Zatrzymani pod Mińskiem obywatele Rosji udawali się do kraju trzeciego i spóźnili się na samolot, a twierdzenia, że Rosjanie próbowali ingerować w sprawy wewnętrzne Białorusi są bezpodstawne - powiedział dziś ambasador Rosji na Białorusi Dmitrij Miezencew.
"Rosjanie, którzy przybyli do sanatorium Biełorusoczka (ros. Białorusineczka) pod Mińskiem byli zmuszeni to zrobić w związku z tym, że spóźnili się na rejs z portu lotniczego Białorusi udając się tranzytem do kraju trzeciego"
- oświadczył ambasador.
Dyplomata powiedział dziennikarzom w Mińsku, że Rosja oczekuje od Białorusi dowodów uzasadniających zatrzymanie obywateli Rosji i wszczęcie sprawy karnej. Zaapelował, by nie rozpowszechniać niesprawdzonych informacji szkodzących relacjom z Rosją.

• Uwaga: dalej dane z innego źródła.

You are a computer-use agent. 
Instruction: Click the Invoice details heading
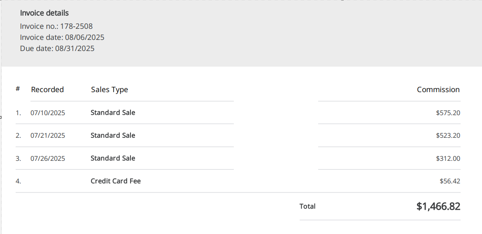pyautogui.click(x=44, y=13)
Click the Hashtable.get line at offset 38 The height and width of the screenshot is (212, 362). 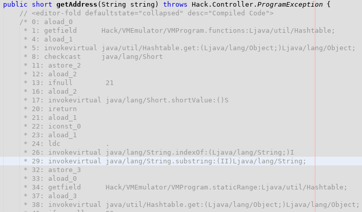click(191, 205)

Belarus Detains 32 Foreign Mercenaries Ahead of Presidential Election – Report https://t.co/uqv6GwxJCp pic.twitter.com/x1KxkRglWz
— Andy Vermaut (@AndyVermaut) July 29, 2020
W środę poinformowano w Mińsku, że bojownicy prywatnej firmy wojskowej znanej jako grupa Wagnera, obywatele Rosji, przeniknęli na terytorium Białorusi w celu zdestabilizowania sytuacji przed wyborami prezydenckimi. W nocy z wtorku na środę, jak podano, struktury siłowe zatrzymały 33 Rosjan, a ogółem bojowników miało być ponad 200.